* start Data supplied *

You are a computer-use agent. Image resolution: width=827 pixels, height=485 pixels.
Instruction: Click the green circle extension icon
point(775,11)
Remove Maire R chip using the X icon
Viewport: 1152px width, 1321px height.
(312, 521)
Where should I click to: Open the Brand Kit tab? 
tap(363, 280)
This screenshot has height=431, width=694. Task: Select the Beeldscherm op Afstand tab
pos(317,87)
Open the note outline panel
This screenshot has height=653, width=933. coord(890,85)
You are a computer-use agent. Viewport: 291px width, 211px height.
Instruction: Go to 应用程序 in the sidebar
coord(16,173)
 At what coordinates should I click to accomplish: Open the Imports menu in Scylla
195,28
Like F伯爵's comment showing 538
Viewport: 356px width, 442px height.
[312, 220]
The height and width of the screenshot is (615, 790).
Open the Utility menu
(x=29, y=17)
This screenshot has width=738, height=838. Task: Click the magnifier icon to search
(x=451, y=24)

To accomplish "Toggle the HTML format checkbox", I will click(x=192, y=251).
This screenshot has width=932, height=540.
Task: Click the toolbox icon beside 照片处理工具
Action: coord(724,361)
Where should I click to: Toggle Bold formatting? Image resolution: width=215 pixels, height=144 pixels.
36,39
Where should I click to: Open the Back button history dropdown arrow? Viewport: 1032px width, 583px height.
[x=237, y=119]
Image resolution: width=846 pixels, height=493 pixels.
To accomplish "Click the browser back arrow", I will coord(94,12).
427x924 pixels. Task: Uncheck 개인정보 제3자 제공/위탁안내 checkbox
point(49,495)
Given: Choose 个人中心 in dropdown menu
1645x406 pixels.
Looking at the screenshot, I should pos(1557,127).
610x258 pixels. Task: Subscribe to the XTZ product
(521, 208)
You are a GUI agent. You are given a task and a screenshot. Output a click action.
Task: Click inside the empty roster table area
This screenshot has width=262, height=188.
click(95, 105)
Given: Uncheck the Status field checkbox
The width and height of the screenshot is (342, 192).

* end Data supplied *

Reproduce the rows between the line holding "This screenshot has height=431, width=694." and the line holding "coord(16,173)", inclusive, matching every character.

### Task output
This screenshot has height=431, width=694. Task: Select the Beeldscherm op Afstand tab
pos(317,87)
Open the note outline panel
This screenshot has height=653, width=933. coord(890,85)
You are a computer-use agent. Viewport: 291px width, 211px height.
Instruction: Go to 应用程序 in the sidebar
coord(16,173)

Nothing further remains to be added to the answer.